FIGURE 1. Morphological examination of bone marrow cells. Megakaryocytes proliferate actively. The ratio of platelet- producing megakaryocyte was decreased, and platelets were few (×100, ×400).
The patient was readmitted for recurrent severe thrombocytopenia 11 days after discharge. Laboratory revealed a platelet count level of 12 × 103/μl, and coagulation tests were normal. Anti-platelet antibody and anti-lipid coagulation antibody were negative. After admission, methylprednisolone (40 mg, once a day) was used for therapy. On the fifth day of hospitalization, rh-TPO (1 mg, once a day) was applied when the platelet count rose to 34 × 103/μl. Three days later, laboratory revealed a platelet count level of 37 × 103/μl. IVIG was applied in place of the rh-TPO, 15 g on the first day, 10 g on the second and third days. On the twelfth day, rechecking platelet count revealed a level of 122 × 103/μl. Treatment process is shown in (Figure 2). The patient was discharged. The patient received oral prednisone 30 mg once a day for maintenance. He tapered off his oral glucocorticoids and finally discontinued. The patient was not on anti-TNF-α drugs after discharge, and methotrexate 7.5 mg once a week, leflunomide 20 mg twice a day and hydroxychloroquine 200 mg twice a day were given. He took prednisone tablets according to the condition. Joint pain still haunted the patient’s lives. Then, his treatment regimen was modified to methotrexate 12.5 mg once weekly and baritinib 2 mg once daily. Until this case report was written, the patient’s condition is well controlled. Blood routine examination showed that platelet count increased to normal level and maintained (Figure 3).
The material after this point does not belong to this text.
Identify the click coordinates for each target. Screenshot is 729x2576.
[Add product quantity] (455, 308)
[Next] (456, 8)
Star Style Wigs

FIGURE 2. A case of adalimumab-induced severe thrombocytopenia with treatment process. DEX, dexamethasone; PDN, prednisone; MP, methylprednisolone; rh-TPO, recombinant human thrombopoietin; IVIG, intravenous immune globulin.
FIGURE 3. The change of platelet count. The patient was admitted with severe thrombocytopenia on the first day, and that the platelet count returned to normal after 29 days of continuous treatment.
Discussion
As a multisystem autoimmune disease, RA can not only lead to systemic joint dysfunction, but also implicate other organ and system, such as the heart, lungs, kidneys, and blood system. Among RA patients, active synovitis, bone, and cartilage destruction are an important stimulating factor for platelets. In the active stage, RA patients may have a relatively high platelet count, but it would return to normal levels in the remission state (Yazici et al., 2010). However, thrombocytopenia in RA patients is unusual and often related to the side effects of anti-rheumatic drugs or multiple drug interactions. Thrombocytopenia caused by MTX or other disease-modifying medications has been reported widely (Wang et al., 2018). Besides, there are few reports about the RA patients complicated with thrombocytopenia caused by primary blood disorders such as immune thrombocytopenic purpura (ITP) or thrombotic thrombocytopenic purpura (TTP) (Bowman, 2002). The patient had no fever or neurological signs, and his laboratory tests showed WBC, RBC, LDH, creatinine, and eGFR in the normal range. The antiplatelet antibody testing was negative. We performed the bone marrow examination. The results showed no malignant lesions. The causes of thrombocytopenia were aplastic anemia (AA), TTP and ITP, which were ruled out (Akin and Haznedaroglu, 2021).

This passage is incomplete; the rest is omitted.